It's an interesting process, to be working in a different mode than usual. I've written speeches before, and outlined less formal presentations. In my Day Jobbe, I've prepared hundreds of presentations over the years. And I can't count the number of live performances I've done as an emcee, a toastmaster, an improv player, a reader, a panelist, a charity auctioneer, a masquerade host, etc. But I've never written a live performance script before. Everything I do is extemporaneous. Give me a live mike and a couple of talking points and I can entertain an audience for an hour. I've never needed to write a live performance script before. Probably the closest I've come is doing detailed interview prep when interviewing famously laconic and short-spoken subjects. (To that end, I once interviewed Howard Waldrop for an hour at an ArmadilloCon (or maybe it was a Westercon, I forget) with a three-question prep, and we never got to question two. By contrast, I did a very good one-hour interview with Larry Niven at RadCon one year that involved five pages of researched questions on my part, and I ran out of prep partway through and had to finish on followup notes taken on the fly.)
The demands of the form are simply different. Because there are two of us, and we're working with a lot of others as well, in doing the initial draft I had to include timings and blocking information. I'm having to really drill down into the requirements and limitations of each point in the ceremony. And I have to provide the ceremony managers with a lot of detail for their own technical prep. It's a lot more than words on the page, and it's really stretching my brain in some very good ways.
The reality of course is that we're going to get up there and go off-script in about the first ninety seconds. Ken and I are both extemporaneous players at heart. But the script will still anchor us to the flow of the event and the key points, most especially the timings.

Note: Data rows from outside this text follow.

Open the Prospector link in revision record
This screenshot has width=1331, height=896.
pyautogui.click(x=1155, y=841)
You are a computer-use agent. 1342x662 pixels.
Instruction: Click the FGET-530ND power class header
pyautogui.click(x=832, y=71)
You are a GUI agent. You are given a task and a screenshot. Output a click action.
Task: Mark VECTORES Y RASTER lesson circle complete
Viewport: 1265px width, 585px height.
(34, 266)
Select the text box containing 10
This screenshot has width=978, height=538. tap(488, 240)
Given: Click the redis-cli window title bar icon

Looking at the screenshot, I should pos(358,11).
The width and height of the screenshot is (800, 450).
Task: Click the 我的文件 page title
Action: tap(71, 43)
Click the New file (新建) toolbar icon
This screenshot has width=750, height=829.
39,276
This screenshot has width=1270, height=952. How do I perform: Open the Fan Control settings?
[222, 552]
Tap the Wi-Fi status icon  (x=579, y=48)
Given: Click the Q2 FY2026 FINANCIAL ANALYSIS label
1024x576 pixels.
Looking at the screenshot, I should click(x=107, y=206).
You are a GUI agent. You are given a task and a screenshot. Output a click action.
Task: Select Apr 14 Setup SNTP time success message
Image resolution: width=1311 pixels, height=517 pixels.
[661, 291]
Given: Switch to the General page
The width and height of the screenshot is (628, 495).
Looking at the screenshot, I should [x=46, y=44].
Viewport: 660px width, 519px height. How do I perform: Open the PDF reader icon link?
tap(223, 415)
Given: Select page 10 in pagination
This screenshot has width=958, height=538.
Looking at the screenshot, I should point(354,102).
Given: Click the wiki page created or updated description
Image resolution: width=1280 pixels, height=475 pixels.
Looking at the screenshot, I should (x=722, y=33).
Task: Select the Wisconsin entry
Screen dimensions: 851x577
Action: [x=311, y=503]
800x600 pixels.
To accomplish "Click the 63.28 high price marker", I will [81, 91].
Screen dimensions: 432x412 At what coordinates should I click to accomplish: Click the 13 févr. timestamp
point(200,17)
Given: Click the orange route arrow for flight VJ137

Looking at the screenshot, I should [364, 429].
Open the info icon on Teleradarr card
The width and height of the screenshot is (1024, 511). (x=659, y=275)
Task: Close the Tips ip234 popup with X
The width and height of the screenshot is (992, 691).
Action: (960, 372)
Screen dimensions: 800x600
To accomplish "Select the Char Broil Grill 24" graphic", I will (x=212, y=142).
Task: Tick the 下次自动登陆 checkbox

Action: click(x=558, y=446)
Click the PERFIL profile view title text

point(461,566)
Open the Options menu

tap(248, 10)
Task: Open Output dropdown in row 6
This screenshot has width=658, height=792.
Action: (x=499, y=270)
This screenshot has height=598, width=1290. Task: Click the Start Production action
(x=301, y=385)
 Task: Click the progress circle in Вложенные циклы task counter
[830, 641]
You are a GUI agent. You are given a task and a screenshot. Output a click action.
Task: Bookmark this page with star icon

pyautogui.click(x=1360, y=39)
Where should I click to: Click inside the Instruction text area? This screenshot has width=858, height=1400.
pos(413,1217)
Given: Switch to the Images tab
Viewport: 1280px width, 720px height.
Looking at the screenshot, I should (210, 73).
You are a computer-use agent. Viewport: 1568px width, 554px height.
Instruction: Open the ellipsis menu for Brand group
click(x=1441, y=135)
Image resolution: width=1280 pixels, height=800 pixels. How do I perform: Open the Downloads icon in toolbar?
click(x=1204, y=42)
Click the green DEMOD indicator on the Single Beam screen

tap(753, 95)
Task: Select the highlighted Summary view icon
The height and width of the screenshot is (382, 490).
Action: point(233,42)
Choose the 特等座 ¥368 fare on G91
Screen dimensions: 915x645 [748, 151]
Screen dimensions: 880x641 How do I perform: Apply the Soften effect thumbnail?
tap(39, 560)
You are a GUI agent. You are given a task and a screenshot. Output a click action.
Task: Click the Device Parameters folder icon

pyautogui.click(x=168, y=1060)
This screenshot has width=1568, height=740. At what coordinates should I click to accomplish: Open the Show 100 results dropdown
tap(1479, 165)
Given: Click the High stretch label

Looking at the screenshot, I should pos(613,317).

But the writing of this... oh, what a workout.
Meanwhile, yesterday evening I completed and turned in an initial draft of the Sekrit Projekt. All I will say is that it, too, was in a form I don't normally work in. Not a piece of narrative fiction in my usual mode. And much like the Hugo script project, the Sekrit Projekt stretched my brain in some very good ways.
All of which is making me think that maybe I need to dedicate more time to trying my hand at things other than narrative fiction. Maybe a graphic novel script, or a television treatment, or a gaming treatment. A one-act play. Or, God forbid, a movie script. Because this kind of stretching feels like it's really very good for me.
How often do you write outside your accustomed modes? Is it worth the effort?